I am Lost (Jag är vilse), 2017/2018
Teknik: Akrylmålningar

I am the Sinbad of Today
Rowing with no hands
Navigating with no direction
Searching for my own tomorrow
I have nothing to lose, but memories and broken country
Am I going to find a land?
One day I had hope and future, I had home
I am a stray sailor in this world
Who is forced to travel nowhere
Looking for a haven to find rest… will I find it in death?

/Mahmoud Dayoub

 

Nisrine Boukhari

Nisrine Boukhari

Stillbilder ur "The Blue was More Distant than the Sky

The blue was more distant than the sky

The blue was more distant than the sky, 2020/2021
Medium: Videoinstallation
9:07 min

In exile, a writer struggles to write a story and find a realistic act that could bring it to life. We don’t know what the story or the book about as we are following hallucinations of the writer’s attempts to write this book. Exile is like a limbo state where the writer lost connections to reality and entered into a trans-state between Earth and the sky where distance is blurred.

The actorless video of the sky loops continuously as a void circle of an absurd and confusing talk in the blue. Without distinguishing precisely, the sentences belong to whom nor when started or where it ends; this hypnotic-like experience intends to put the viewer in a mind-wandering state.

”The blue was more distant than the sky” is another step in the concept of ’One Person Cinema’, which I started in 2016. It is made to be watched individually in the space for the viewer to feel integrated or implicated.

This work came after a year of the lockdown experience because of the Pandemic. Staring at the sky became a daily practice in a socially isolated state I lived in—a meditative and contemplative way to cope with the situation. I thought, through the sky, the blue, reading the clouds’ movement I would find an answer, any answer for the limbo we live where it became an exile within exile.

/Nisrine Boukhari

Muhammad Ali

Muhammad Ali
Muhammad Ali

Foto: Peter Rosvik

A step into nowhere

A Step into Nowhere, 2021
Installation, mixed media

We are ready to move; I don’t know from where to where. A pile of stuff everywhere; It is a chaos of broken hearts. Our body is absent, and everything is unstable. The clock stopped ticking, and the eyes cannot realize what they see. The only thing to hold is vague memories wrapping the stuff.

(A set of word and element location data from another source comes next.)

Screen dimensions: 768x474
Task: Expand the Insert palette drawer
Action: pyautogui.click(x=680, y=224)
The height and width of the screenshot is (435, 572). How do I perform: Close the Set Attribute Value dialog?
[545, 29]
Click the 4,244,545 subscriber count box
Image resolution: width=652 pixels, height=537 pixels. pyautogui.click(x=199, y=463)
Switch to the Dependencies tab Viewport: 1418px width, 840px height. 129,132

I do not know where I/we will end up.

What you will see here does not need to be about my history or my pain. This scene has been taken from an unspecified place and time.

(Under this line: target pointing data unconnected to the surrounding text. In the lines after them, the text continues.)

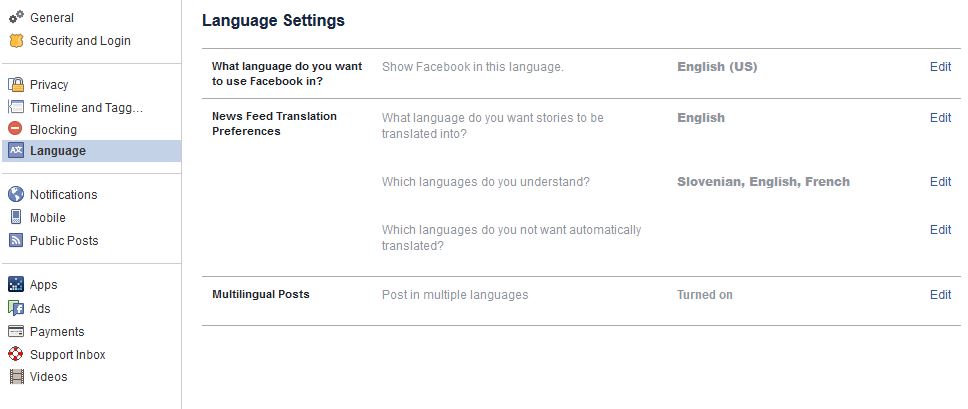The image size is (968, 409).
Task: Click the Security and Login shield icon
Action: [x=15, y=41]
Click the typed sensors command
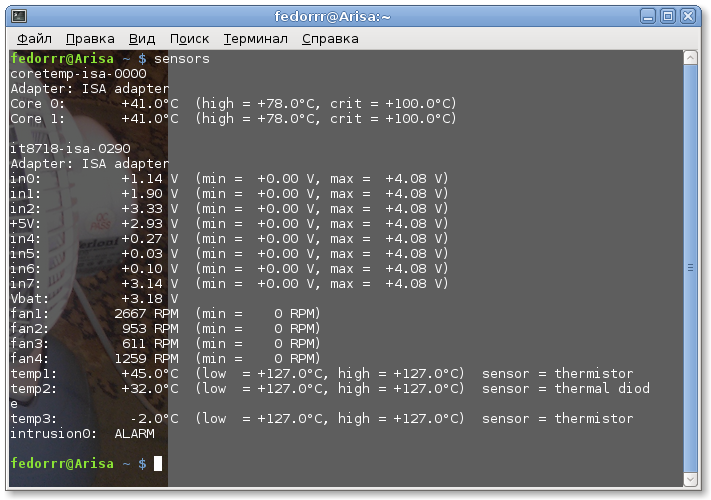 tap(182, 59)
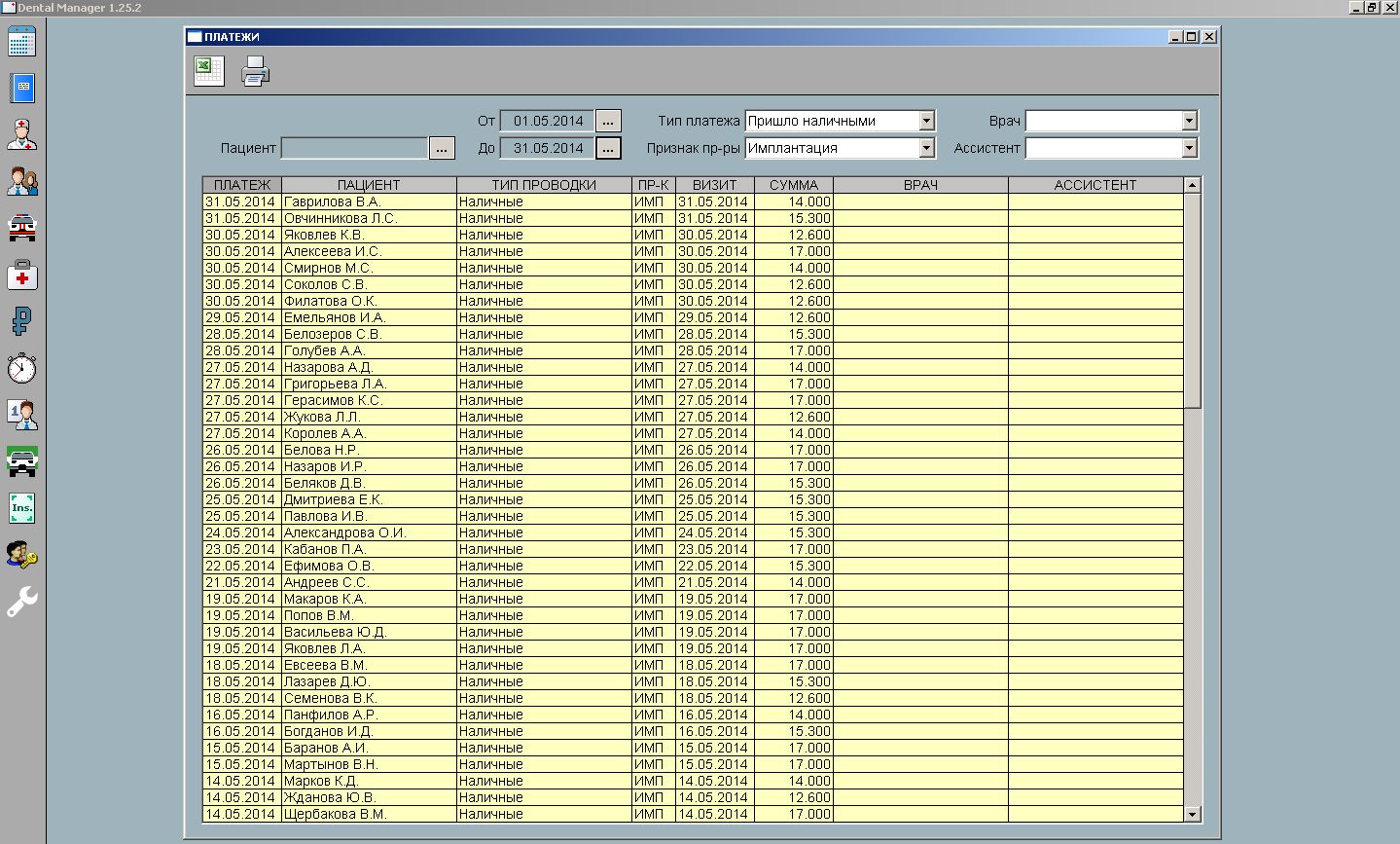Open date picker for От date
This screenshot has height=844, width=1400.
608,121
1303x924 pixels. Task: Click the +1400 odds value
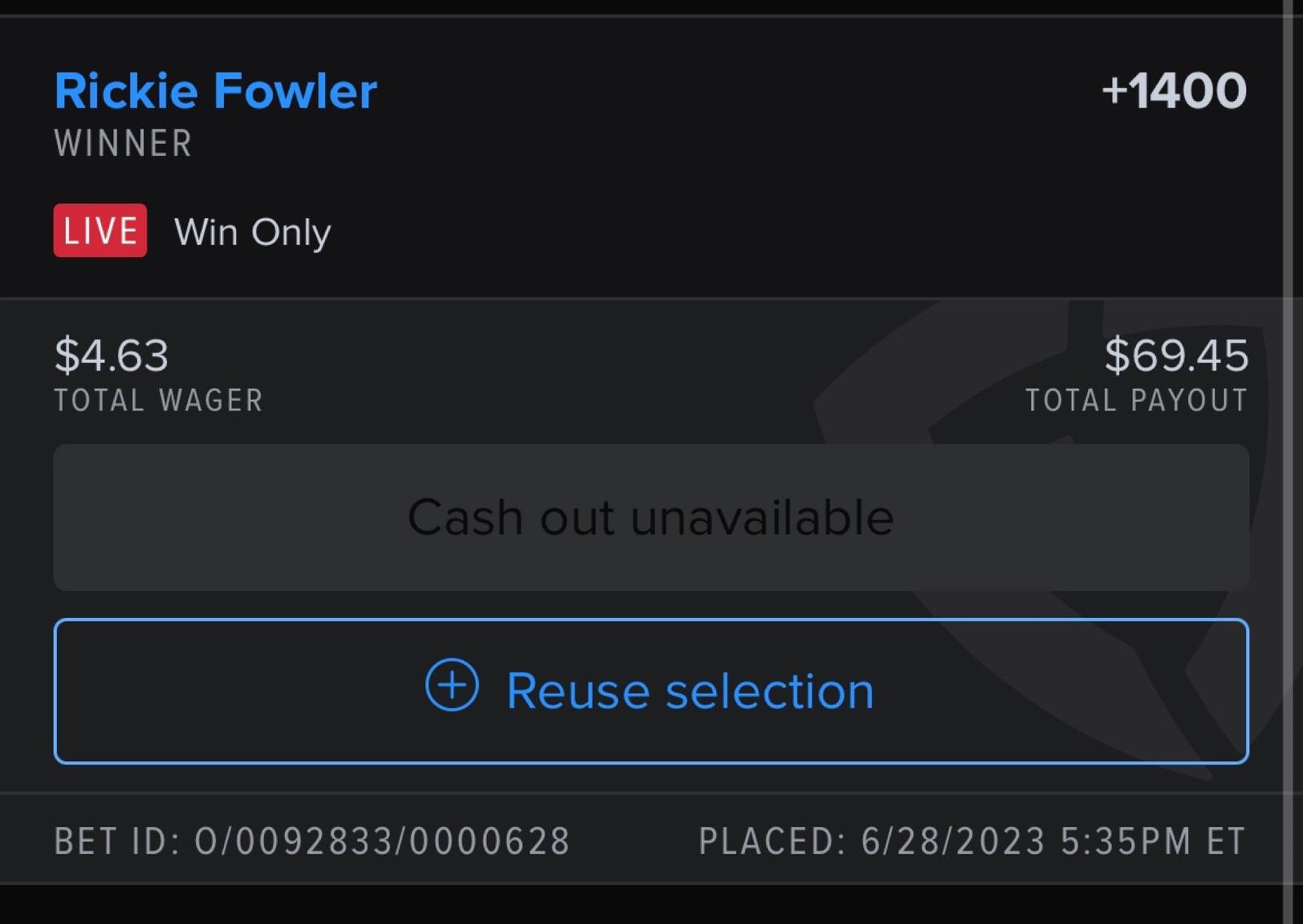pos(1174,90)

It might be about me, you, or anyone. We all might find ourselves in an obligatory transforming moment where we are incapable of choosing a path for different circumstances. 

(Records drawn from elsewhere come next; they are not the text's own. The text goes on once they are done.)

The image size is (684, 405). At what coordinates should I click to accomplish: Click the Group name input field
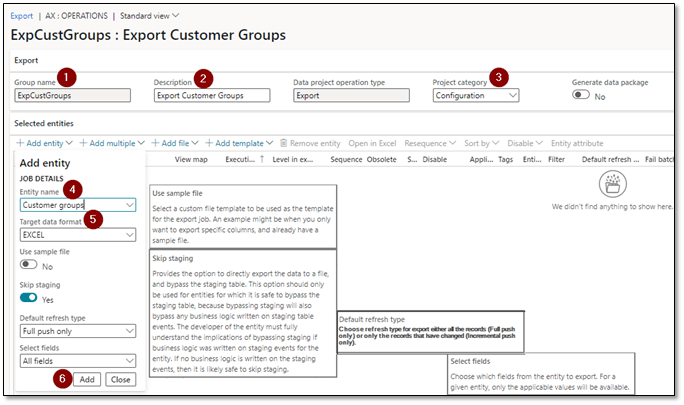coord(72,96)
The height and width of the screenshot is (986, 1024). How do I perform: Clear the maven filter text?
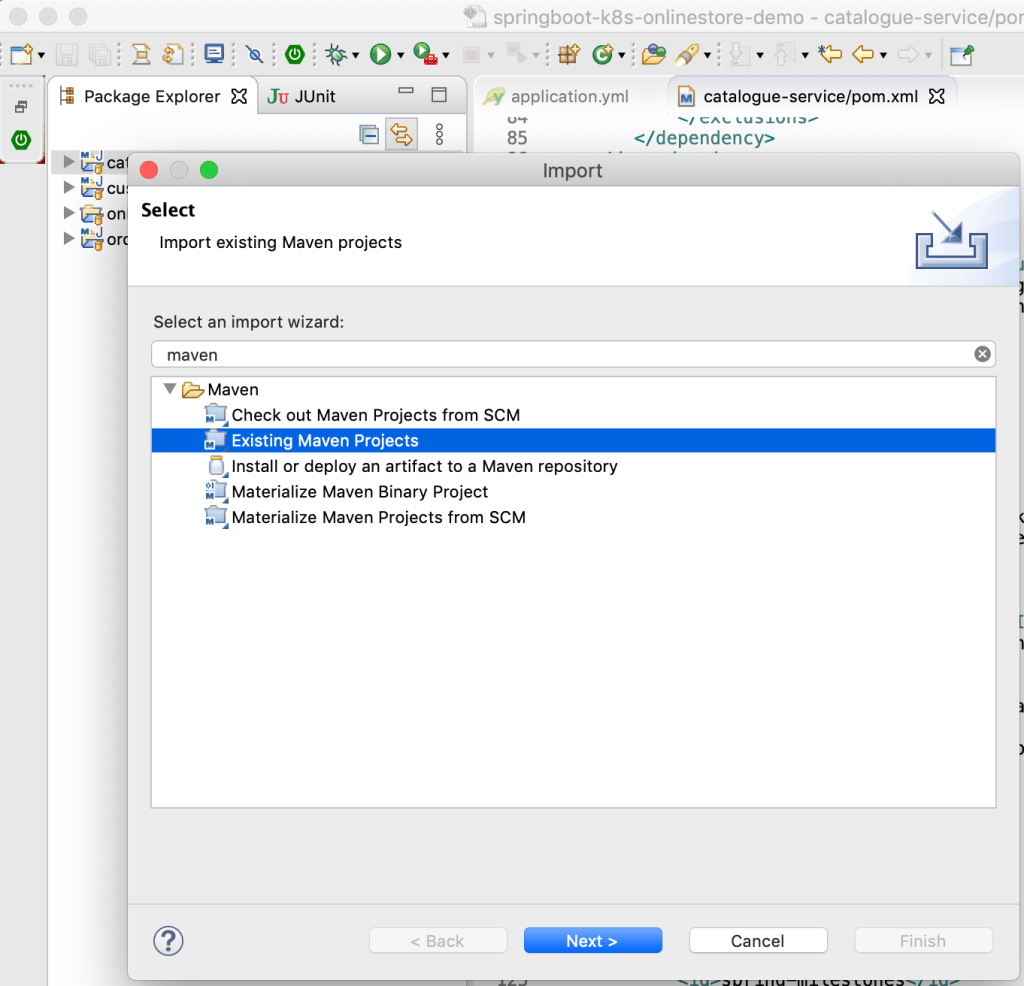[x=982, y=354]
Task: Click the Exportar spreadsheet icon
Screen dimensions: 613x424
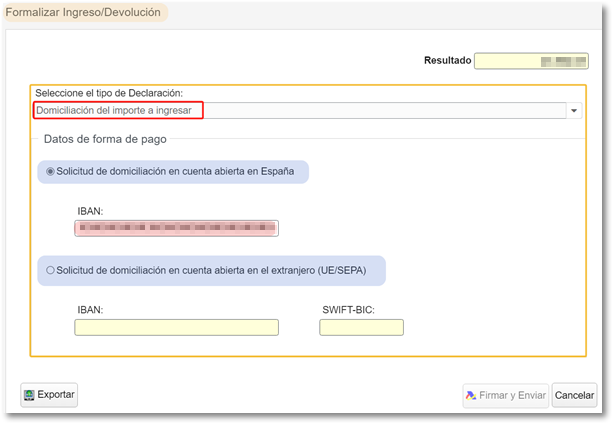Action: point(29,395)
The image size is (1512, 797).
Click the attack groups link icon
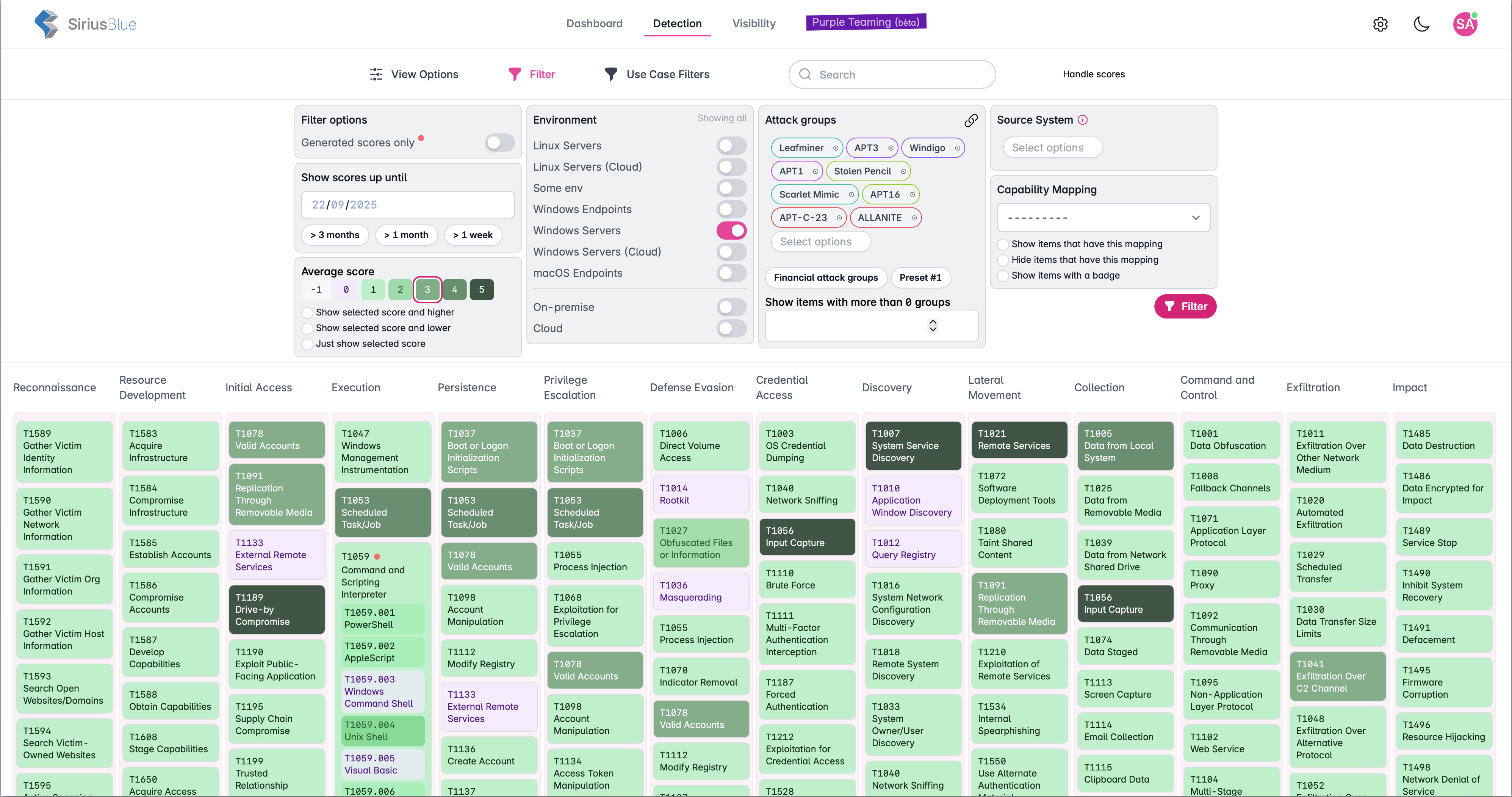[x=971, y=121]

Who can predict the future or what will occur?

/Muhammad Ali

 

Diana Jabi

Diana Jabi
Diana Jabi

Foto: Peter Rosvik

Home sweet home

Home Sweet Home, 2016-2020
Gold embroidery

Being out of Damascus, in the last few years, has forced me to think alot about the meaning of missing home. This deep, sad feeling that you can never understand, nor stop. But it is compelling to thiink about your true home, and for me it is the old town of Damascus. That is where I feel homecoming, that is my ”Home sweet home.”

In this work, I embroidered the map of the old town of Damascus. A meditation with my piece while thinking about my sacred place.